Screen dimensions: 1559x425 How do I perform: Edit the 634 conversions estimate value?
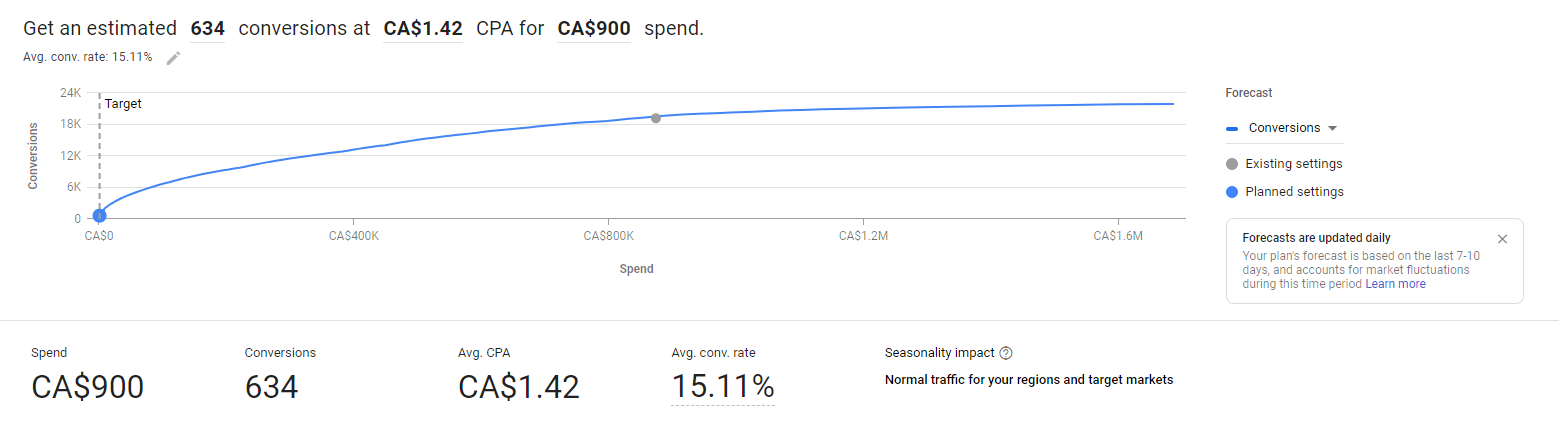point(207,29)
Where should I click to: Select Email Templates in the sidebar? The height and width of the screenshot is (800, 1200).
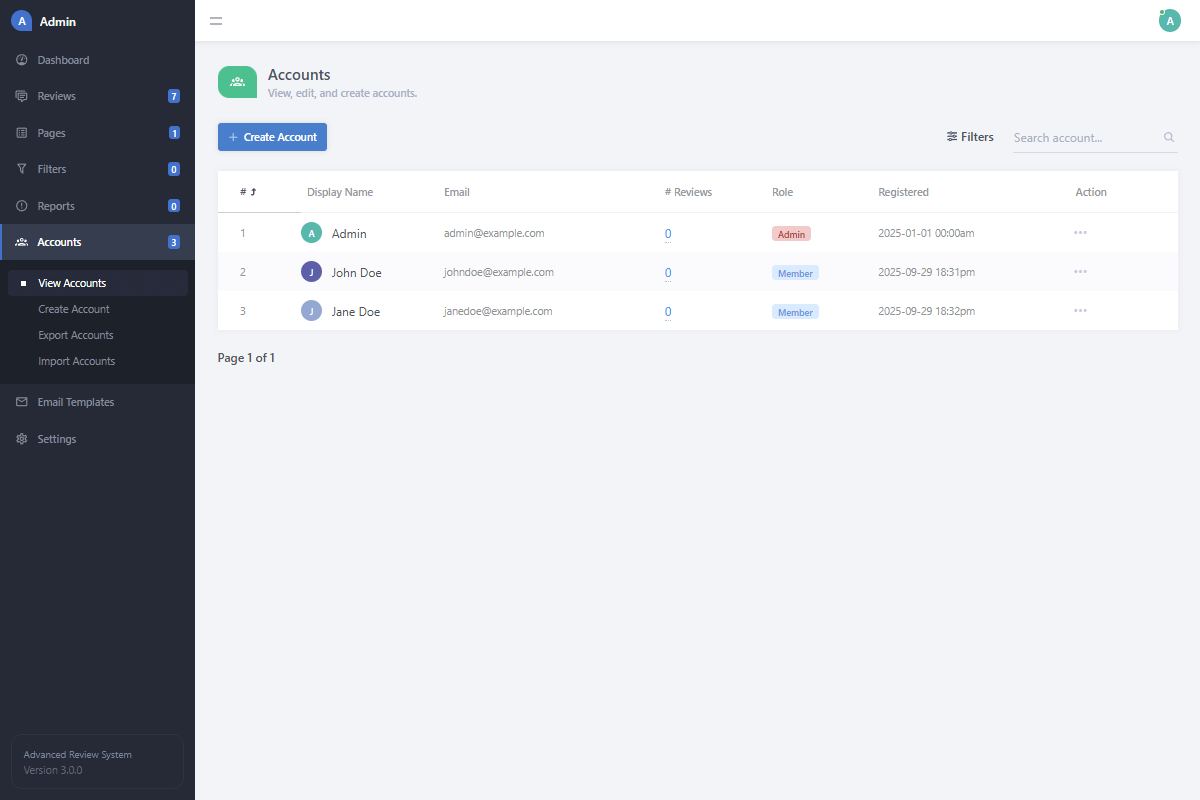[75, 401]
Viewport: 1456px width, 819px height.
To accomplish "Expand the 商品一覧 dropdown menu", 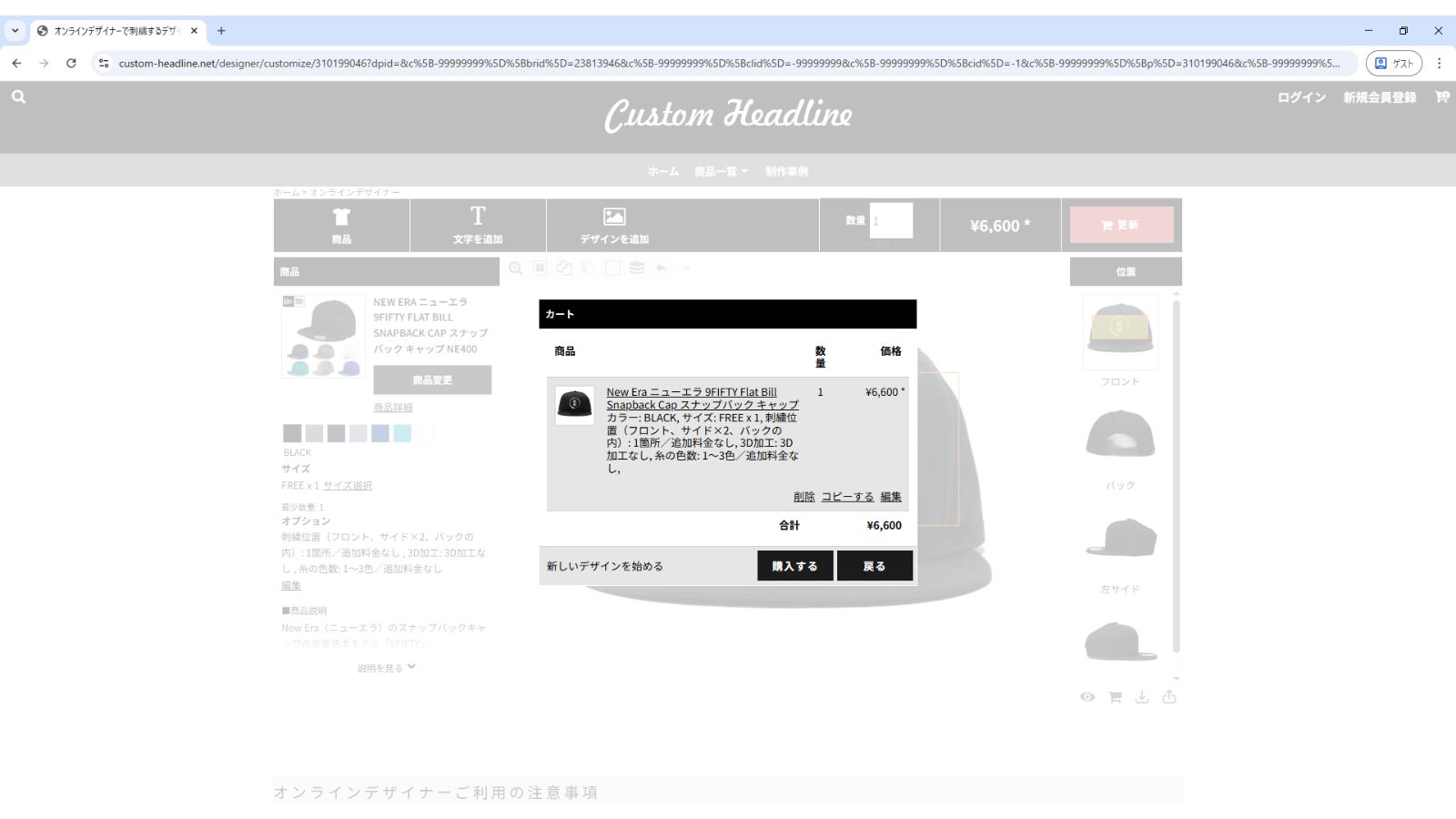I will (721, 171).
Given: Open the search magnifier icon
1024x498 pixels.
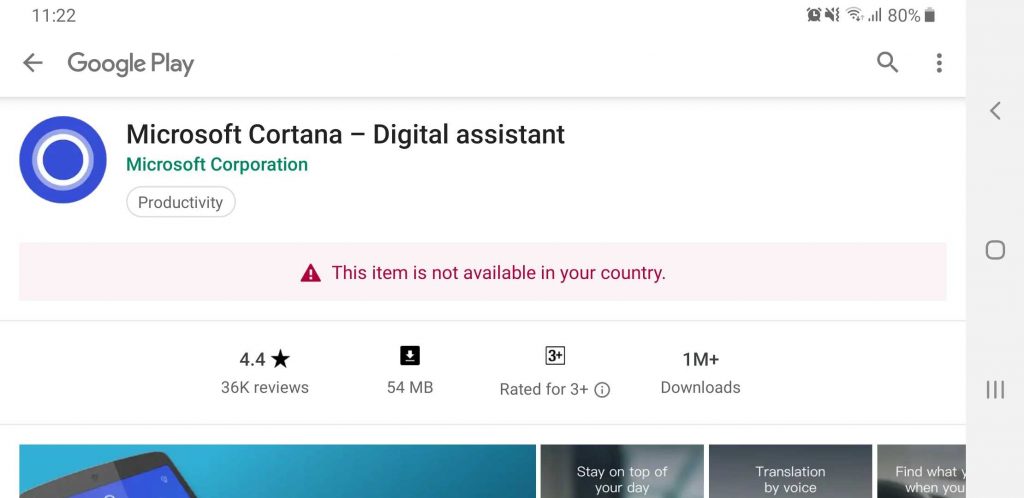Looking at the screenshot, I should point(887,63).
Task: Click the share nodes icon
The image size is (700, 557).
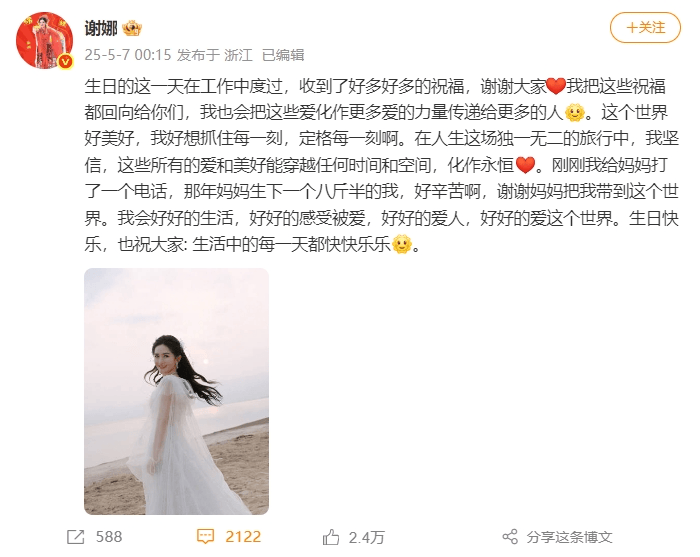Action: (x=510, y=536)
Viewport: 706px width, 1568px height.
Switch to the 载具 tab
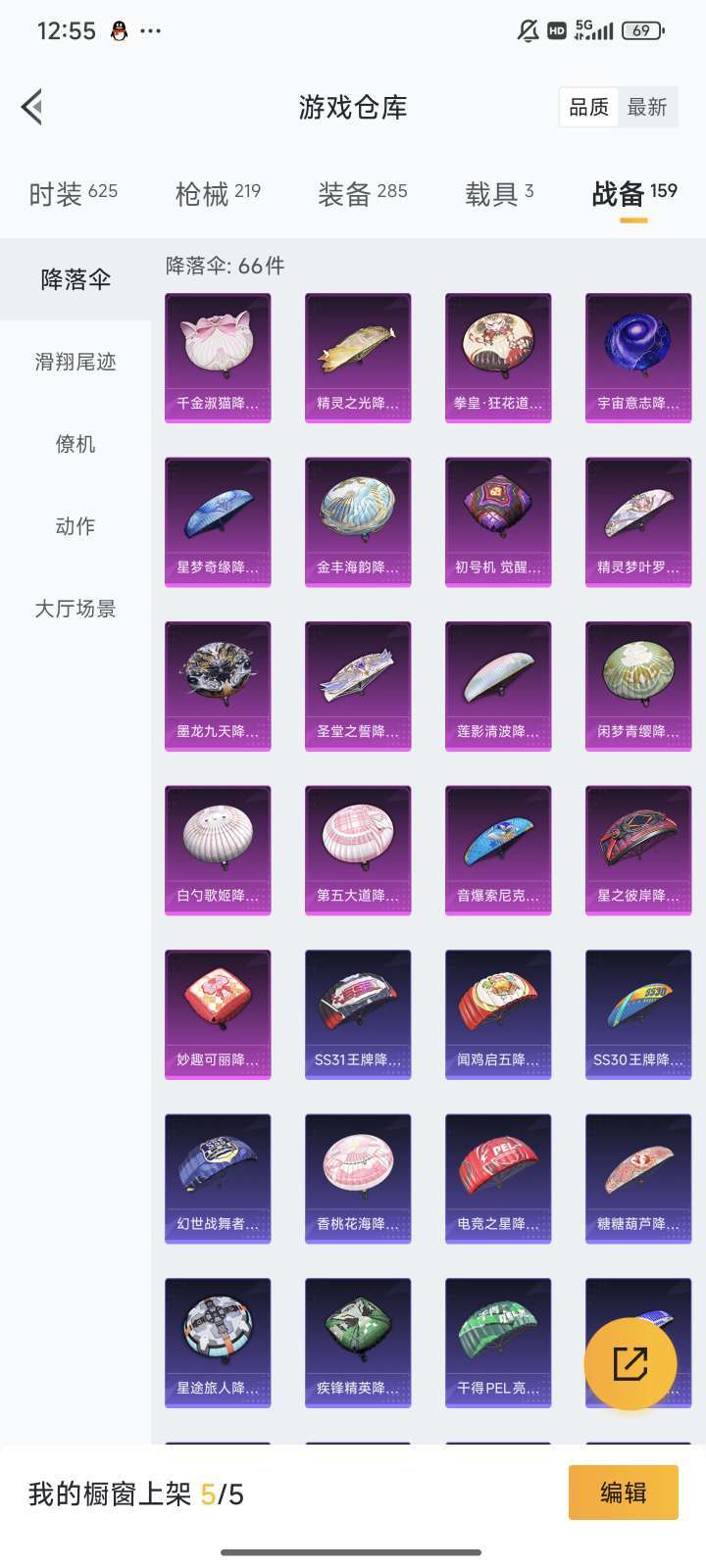[499, 193]
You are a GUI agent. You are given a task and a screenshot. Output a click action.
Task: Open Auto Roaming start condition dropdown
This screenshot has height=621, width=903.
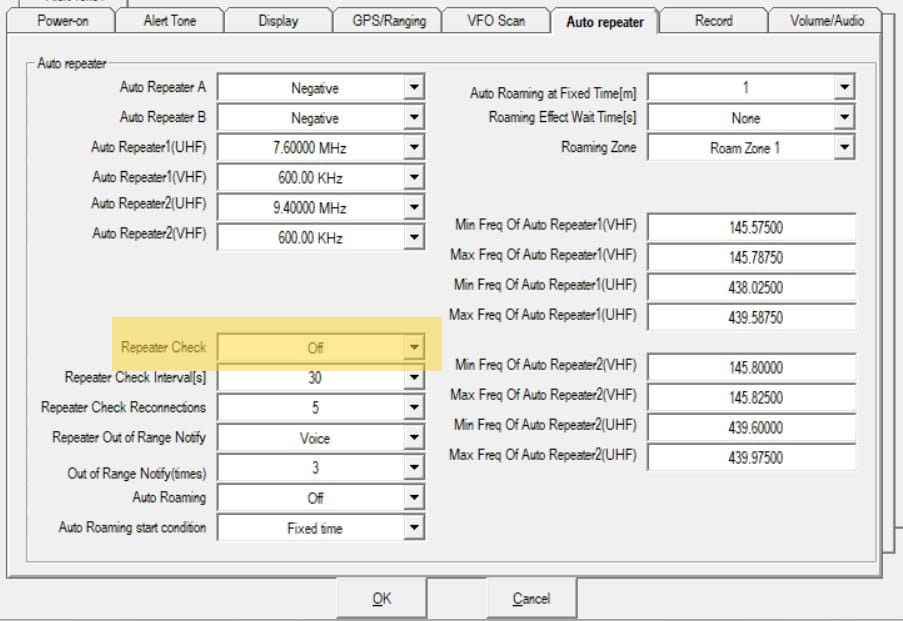tap(414, 528)
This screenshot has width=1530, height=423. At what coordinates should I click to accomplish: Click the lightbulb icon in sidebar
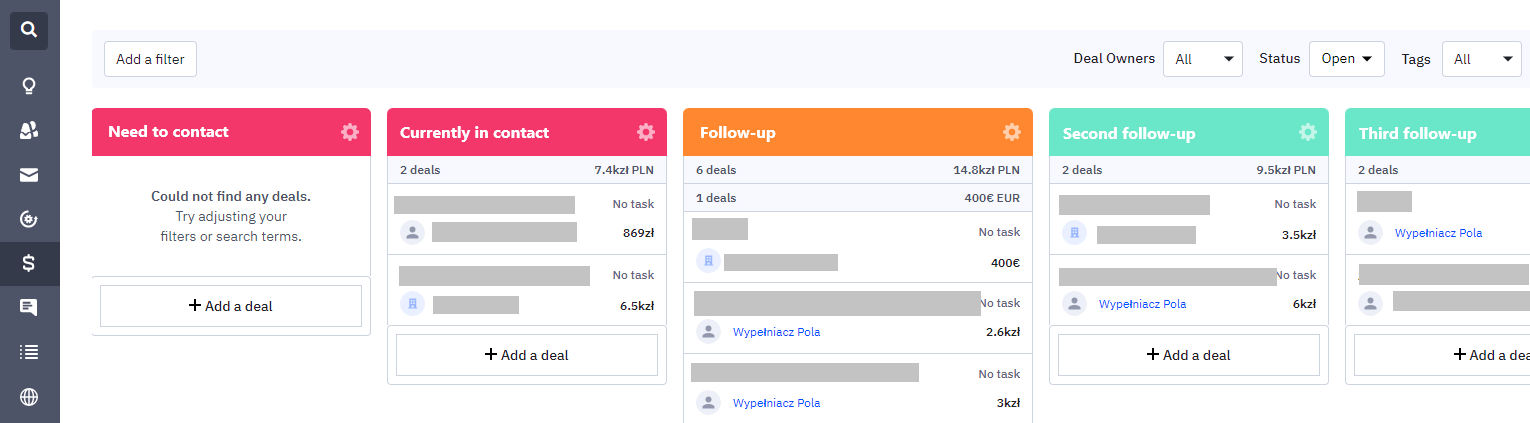[x=29, y=86]
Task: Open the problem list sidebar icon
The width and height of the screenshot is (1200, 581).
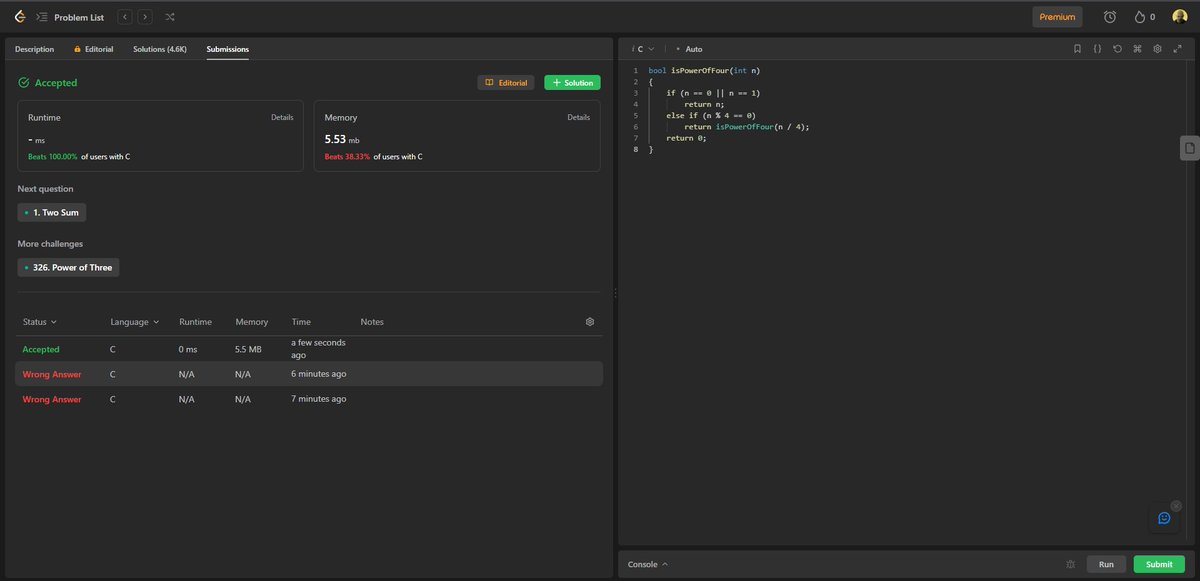Action: pyautogui.click(x=40, y=17)
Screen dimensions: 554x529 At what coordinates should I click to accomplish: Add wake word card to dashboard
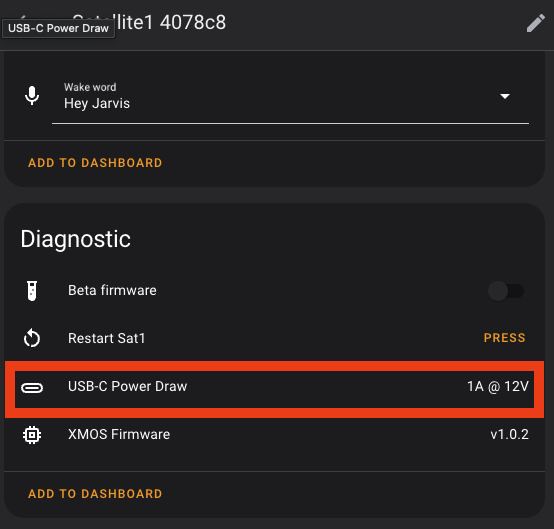(x=95, y=163)
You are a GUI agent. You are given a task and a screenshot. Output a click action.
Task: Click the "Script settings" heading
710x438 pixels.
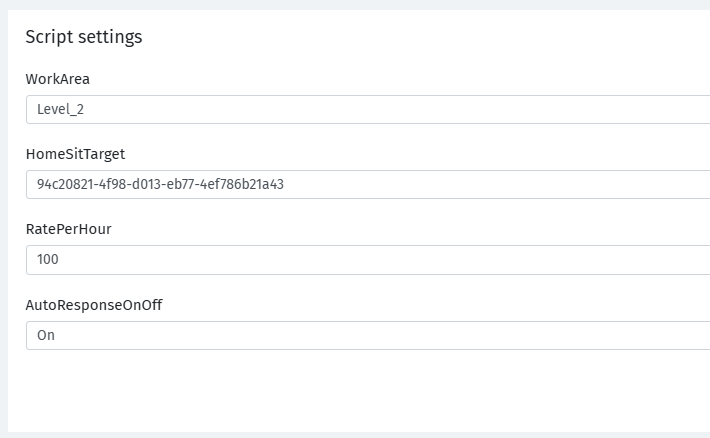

▶ [What this task involves]
Print the stretch of the data from the line with "Screen dimensions: 554x529" through its last line, exactly and with both ends kept. Omit pictures.

▶ [Result below]
Screen dimensions: 554x529 At what coordinates should I click to accomplish: Add wake word card to dashboard
(x=95, y=163)
You are a GUI agent. You are given a task and a screenshot. Output a click action.
Task: Click the "Script settings" heading
710x438 pixels.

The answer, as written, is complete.